A. Pengertian Ilmu, Filsafat, dan Filsafat Ilmu

I. Ilmu adalah suatu pengetahuan ilmiah yang memiliki syarat-syarat :
Dasar Pembenaran yang dapat dibuktikan dengan metode ilmiah dan teruji dengan cara kerja ilmiah
Sistematik, yaitu terdapatnya sistem yang tersusun dari mulai proses, metode, dan produk yang saling terkait.
Intersubyektif, yaitu terjamin keabsahan atau kebenarannya

Sifat ilmu yang penting:
Universal : berlaku umum, lintas ruang dan waktu yang berada di bumi ini
Communicable : dapat dikomunikasikan dan memberikan pengetahuan baru kepada orang lain
Progresif : adanya kemajuan, perkembangan, atau peningkatan yang merupakan tuntutan modern

Ilmu dari sisi Keyakinan atau Agama Islam : Ilmu Allah meliputi segala sesuatu
Perumpamaan tidak terbatasnya ilmu Allah adalah, jika kita hendak menulisnya dengan pena dan tinta. Allah mengetahui segala sesuatu yang ada di langit dan yang ada di bumi. Di sisi Allah kunci-kunci yang ghaib dia mengetahui segala yang tampak, segala sesuatu yang ghaib, dan yang nyata (jelas), segala yang tersembunyi dan yang nyata, segala yang dirahasiakan, dan yang dilahirkan oleh manusia, yang dahulu dan yang kemudian, yang masuk ke dalam bumi dan yang keluar dari dalam bumi, yang turun dari langit dan yang naik padanya.
Ilmu manusia berasal dari Allah dan sangat terbatas. Allah memberi ilmu kepada nabi Adam a.s. dan mengajari manusia apa-apa yang tidak diketahuinya dengan kalam. Ilmu manusia sangat sedikit dan terbatas. Yang diketahui oleh manusia karena kehendak Allah jua. Manusia dilahirkan tanpa ilmu/tidak mengetahui sesuatu pun, diberi-Nya pendengaran agar memperoleh ilmu dengan pengabaran, diberi-Nya penglihatan agar memperoleh ilmu dengan melihat kenyataan, dan diberinya hati/akal agar memperoleh ilmu dengan penalaran atau proses memahami.

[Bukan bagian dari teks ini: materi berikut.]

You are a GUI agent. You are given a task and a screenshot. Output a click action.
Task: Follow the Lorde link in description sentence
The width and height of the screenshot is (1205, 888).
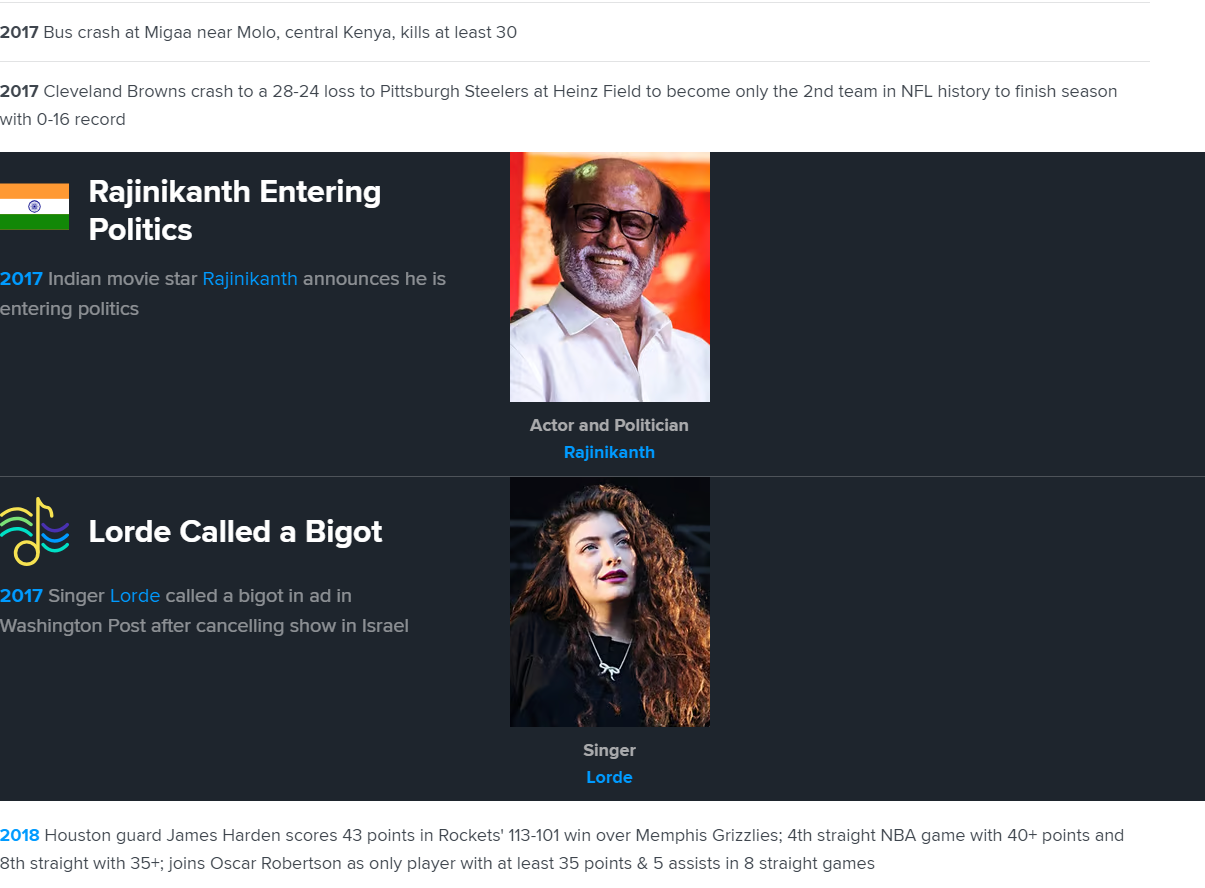[x=135, y=596]
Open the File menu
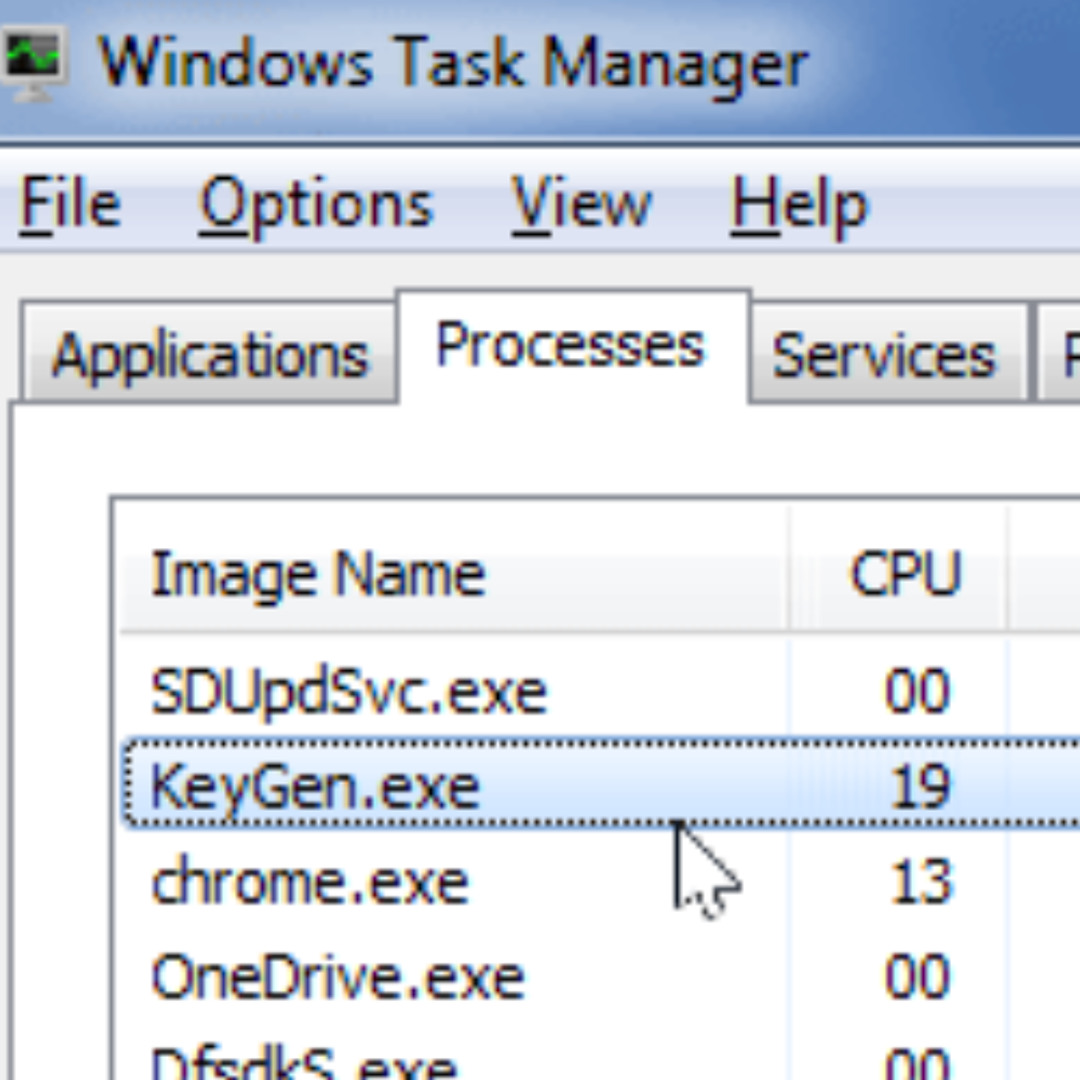 pyautogui.click(x=70, y=205)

Al-Qur’an Sumber ilmu pengetahuan. Al Qur’an merupakan sumber ilmu pengetahuan yang mengeluarkan manusia dari kegelapan. Pelajarilah alam semesta ini, semua digelar dan dicipta agar dipelajari oleh manusia yang dianugrahi akal budi, namun hanya yang berakal atau yang menggunakan akalnyalah yang dapat menerima pelajaran dan ilmu tersebut.

Derajat dan keadaan orang yang tidak berilmu
Tanpa ilmu manusia sering dan suka berdusta terhadap yang lainnya, dengan maksud menyesatkan manusia. Dia akan mengikuti dan menuruti hawa nafsunya sendiri tanpa kendali. Wajib kita berpaling dari orang bodoh. Dosa akibat perbuatan yang tidak diketahui (karena kebodohan) akan diampuni asalkan mau bertobat dan memperbaiki dirinya.Keutamaan dan derajat orang yang berilmu. Orang berilmu akan takut kepada Allah, mengakui keesaan Allah, dan membenarkan sesuatu yang datang dari-Nya. Pahala yang besar bagi yang berilmu, dan Allah meninggikan derajatnya, (baik di sisi Allah maupun di hadapan manusia) di antaranya, sebagai tempat bertanya.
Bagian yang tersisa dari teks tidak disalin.